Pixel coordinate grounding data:
▶

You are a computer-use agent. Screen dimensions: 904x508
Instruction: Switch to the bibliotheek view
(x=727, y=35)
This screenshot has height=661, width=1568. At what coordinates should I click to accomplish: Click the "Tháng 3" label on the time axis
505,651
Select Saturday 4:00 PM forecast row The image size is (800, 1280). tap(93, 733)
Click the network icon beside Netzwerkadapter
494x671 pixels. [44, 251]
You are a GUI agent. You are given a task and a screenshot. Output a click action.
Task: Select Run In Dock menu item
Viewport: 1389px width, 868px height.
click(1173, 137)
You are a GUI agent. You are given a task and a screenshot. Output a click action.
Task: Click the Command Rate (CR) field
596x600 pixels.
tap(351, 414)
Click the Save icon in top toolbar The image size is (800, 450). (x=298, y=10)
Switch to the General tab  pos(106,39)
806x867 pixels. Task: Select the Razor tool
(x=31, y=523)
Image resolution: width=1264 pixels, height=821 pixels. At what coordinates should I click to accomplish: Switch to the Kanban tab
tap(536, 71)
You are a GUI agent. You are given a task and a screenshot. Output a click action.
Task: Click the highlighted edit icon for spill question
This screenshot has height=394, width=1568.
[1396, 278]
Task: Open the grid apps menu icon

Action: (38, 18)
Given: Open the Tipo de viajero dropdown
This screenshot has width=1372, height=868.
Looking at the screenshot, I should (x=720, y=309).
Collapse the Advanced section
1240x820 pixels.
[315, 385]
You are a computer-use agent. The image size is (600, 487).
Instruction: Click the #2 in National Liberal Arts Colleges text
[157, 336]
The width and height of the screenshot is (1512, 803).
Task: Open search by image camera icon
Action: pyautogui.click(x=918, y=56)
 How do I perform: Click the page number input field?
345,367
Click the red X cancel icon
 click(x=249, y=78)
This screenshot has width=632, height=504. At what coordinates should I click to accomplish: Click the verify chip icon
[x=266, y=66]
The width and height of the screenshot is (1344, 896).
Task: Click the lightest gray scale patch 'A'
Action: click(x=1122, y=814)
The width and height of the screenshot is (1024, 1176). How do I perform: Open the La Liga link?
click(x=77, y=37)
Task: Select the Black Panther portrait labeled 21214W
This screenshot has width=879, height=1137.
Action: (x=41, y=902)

◀

• INSTRUCTIONS TO FOLLOW: Write out the data once more, word for word.

• SOLUTION TO THIS TASK:
You are a computer-use agent. Screen dimensions: 904x508
Instruction: Switch to the bibliotheek view
(x=727, y=35)
This screenshot has height=661, width=1568. At what coordinates should I click to accomplish: Click the "Tháng 3" label on the time axis
505,651
Select Saturday 4:00 PM forecast row The image size is (800, 1280). tap(93, 733)
Click the network icon beside Netzwerkadapter
494x671 pixels. [44, 251]
You are a GUI agent. You are given a task and a screenshot. Output a click action.
Task: Select Run In Dock menu item
Viewport: 1389px width, 868px height.
click(1173, 137)
You are a GUI agent. You are given a task and a screenshot. Output a click action.
Task: Click the Command Rate (CR) field
596x600 pixels.
tap(351, 414)
Click the Save icon in top toolbar The image size is (800, 450). (x=298, y=10)
Switch to the General tab  pos(106,39)
806x867 pixels. Task: Select the Razor tool
(x=31, y=523)
Image resolution: width=1264 pixels, height=821 pixels. At what coordinates should I click to accomplish: Switch to the Kanban tab
tap(536, 71)
You are a GUI agent. You are given a task and a screenshot. Output a click action.
Task: Click the highlighted edit icon for spill question
This screenshot has height=394, width=1568.
[1396, 278]
Task: Open the grid apps menu icon

Action: (38, 18)
Given: Open the Tipo de viajero dropdown
This screenshot has width=1372, height=868.
Looking at the screenshot, I should (x=720, y=309).
Collapse the Advanced section
1240x820 pixels.
[315, 385]
You are a computer-use agent. The image size is (600, 487).
Instruction: Click the #2 in National Liberal Arts Colleges text
[157, 336]
The width and height of the screenshot is (1512, 803).
Task: Open search by image camera icon
Action: pyautogui.click(x=918, y=56)
 How do I perform: Click the page number input field?
345,367
Click the red X cancel icon
 click(x=249, y=78)
This screenshot has width=632, height=504. At what coordinates should I click to accomplish: Click the verify chip icon
[x=266, y=66]
The width and height of the screenshot is (1344, 896).
Task: Click the lightest gray scale patch 'A'
Action: click(x=1122, y=814)
The width and height of the screenshot is (1024, 1176). How do I perform: Open the La Liga link?
click(x=77, y=37)
Task: Select the Black Panther portrait labeled 21214W
This screenshot has width=879, height=1137.
Action: (x=41, y=902)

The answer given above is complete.